Skip to content

thanasisn/BBand_LAP

Repository files navigation

Broad Band LAP

Developed in the Laboratory of Atmospheric Physics of Thessaloniki, Greece.

To process the data from broadband instruments of LAP.

Some plots and reports should be found here.

This is partial used in operational procedures (github.com/thanasisn/CS_id is still in use).

Table of Contents

Data status overview

Name Rows Vars Values Size Fill Bytes/Value
BBDB 16457760 80 5.03e+08 2.6 GiB 38.2% 5.45
BBDB meta 11430 82 488883 2.2 MiB 52.16% 4.62
TrackerDB 8046816 23 72415582 155.3 MiB 39.13% 2.25
TrackerDB meta 2973 9 14501 184.0 KiB 54.2% 12.99
Raw files hashes 709231 4 2836924 3.7 MiB 100% 1.35
Total 25228210 198 578759963 2.7 GiB NA% 5.03

Table: Datasets sizes on 2024-05-22

What it does

For CHP-1

  • Digest raw data
    • Signal from CHP-1
    • Tracker "async"
    • CHP-1 internal temperature from thermistor
  • Bad data ranges flagging
    • From manual set execution ranges
    • From acquisition signal physical limits
  • Converts signal to radiation
    • Computes temperature correction when possible
  • Plots
    • Overview of Clean/Dirty signal
    • Daily signal with and without dark
    • Overview of Direct radiation measurements
    • Daily Direct radiation measurements

For CM-21

  • Digest raw data
    • Signal from CHP-1
  • Bad data ranges flagging
    • From manual set execution ranges
    • From acquisition signal physical limits
  • Converts signal to radiation
  • Plots
    • Overview of Clean/Dirty signal
    • Daily signal with and without dark

Other processes

  • Quality Check of radiation data (QCRad)
    • Flags data using mainly the algorithm of C. N. Long and Y. Shi (2006)
  • Imports data from github.com/thanasisn/TSI
    • Sun_Dist_Astropy Sun - LAP distance
    • TSI_TOA TSI at TOA at LAP
    • TSI_1au TSI
    • TSI_source TSI data source
  • Imports atmospheric pressure data from proxies
    • Pressure Atmospheric pressure at LAP
    • Pressure_source Data source
  • Keeps an md5sum of all input files to check for bit rot and other data corruption.

Tools

  • inspect_days_DB.R interactive plot of some data in the DB
  • inspect_days_Lap.R interactive plot of some data from source files
  • inspect_days_Lap_sirena.R interactive plot of some data from source files

TODO

  • Replace and compare processes from "CM_21_GLB"
    • All the major stages have been replaced
    • Secondary processes are to be ported
  • Process more instruments
  • Interactive plot of db variables
  • Import libRadtran data
  • May import CSid

Details

Development and Design

Some aspects on the implementation of this project.

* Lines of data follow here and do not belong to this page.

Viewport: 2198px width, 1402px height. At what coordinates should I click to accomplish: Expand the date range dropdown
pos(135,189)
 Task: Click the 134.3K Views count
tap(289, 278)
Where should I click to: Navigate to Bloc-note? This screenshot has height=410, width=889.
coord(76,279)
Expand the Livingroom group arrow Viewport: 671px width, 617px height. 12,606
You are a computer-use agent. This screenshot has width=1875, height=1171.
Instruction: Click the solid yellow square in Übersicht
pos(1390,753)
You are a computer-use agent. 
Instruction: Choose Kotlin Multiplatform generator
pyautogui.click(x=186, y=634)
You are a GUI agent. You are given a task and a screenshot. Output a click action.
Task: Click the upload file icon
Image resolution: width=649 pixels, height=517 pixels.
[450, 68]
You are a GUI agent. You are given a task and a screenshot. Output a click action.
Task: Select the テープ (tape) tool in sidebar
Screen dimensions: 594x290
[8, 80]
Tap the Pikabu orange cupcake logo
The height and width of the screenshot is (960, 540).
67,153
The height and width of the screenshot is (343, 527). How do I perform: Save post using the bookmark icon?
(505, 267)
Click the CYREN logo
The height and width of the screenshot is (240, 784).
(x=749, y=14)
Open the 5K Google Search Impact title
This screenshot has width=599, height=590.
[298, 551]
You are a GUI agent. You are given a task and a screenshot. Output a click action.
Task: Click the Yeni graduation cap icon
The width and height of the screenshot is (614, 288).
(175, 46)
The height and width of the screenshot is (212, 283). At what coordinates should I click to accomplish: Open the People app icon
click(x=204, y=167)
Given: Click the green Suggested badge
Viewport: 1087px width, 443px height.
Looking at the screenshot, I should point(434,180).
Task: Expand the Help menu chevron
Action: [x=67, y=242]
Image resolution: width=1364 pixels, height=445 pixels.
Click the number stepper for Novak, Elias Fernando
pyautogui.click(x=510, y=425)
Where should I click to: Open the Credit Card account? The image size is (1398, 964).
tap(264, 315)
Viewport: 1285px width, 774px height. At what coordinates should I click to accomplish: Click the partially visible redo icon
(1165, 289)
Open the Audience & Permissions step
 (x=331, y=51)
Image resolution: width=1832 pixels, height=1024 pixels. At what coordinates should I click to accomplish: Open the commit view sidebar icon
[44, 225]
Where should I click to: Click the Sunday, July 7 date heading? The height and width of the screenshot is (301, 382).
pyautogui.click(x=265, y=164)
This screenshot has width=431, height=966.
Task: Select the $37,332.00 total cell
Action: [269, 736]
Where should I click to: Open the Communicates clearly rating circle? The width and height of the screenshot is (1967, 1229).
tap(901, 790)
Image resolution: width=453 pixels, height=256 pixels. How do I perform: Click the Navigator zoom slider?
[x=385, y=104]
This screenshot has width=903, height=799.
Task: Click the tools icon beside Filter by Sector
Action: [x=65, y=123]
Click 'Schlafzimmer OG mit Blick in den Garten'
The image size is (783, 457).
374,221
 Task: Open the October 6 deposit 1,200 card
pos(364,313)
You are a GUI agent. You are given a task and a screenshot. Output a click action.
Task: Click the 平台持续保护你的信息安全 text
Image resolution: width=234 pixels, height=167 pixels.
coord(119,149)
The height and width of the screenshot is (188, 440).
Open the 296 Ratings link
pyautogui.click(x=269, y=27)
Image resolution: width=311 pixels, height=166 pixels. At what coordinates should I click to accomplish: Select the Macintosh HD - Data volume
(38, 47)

  • We use a dataset of parquet files as a database for all measurements and additional data.
  • The parquet dataset use one file for each month, this facilitates:
    • Syncing of the data between different computers.
    • Partial processing when needed without using the dataset function.
  • It should be easy to migrate to a pure database like duckdb or sqlite.
  • There are some files with extra meta data for the data in the database and the analysis performed.
  • We use features of the arrow library, and also data.table when it is more suitable or clear to code.
  • The analysis should be able to be performed with under 8Gb of RAM, but is not assured.
  • There is a trade-of with the disk usage/wearing, especially when starting from scratch.
  • New data should be easy to be added on daily base on all levels.
  • New process and analysis should be easy to added for all data.
  • Goal to become a framework for all broadband instruments data analysis and manipulation.

Documentation and usage

There is no centralized documentation for the project. Although you can refer to:

  • Readme.md or other markdown files for a relevant overview
  • Summary notes on the start of each script
  • Comments inside each script
  • Compiled reports from each script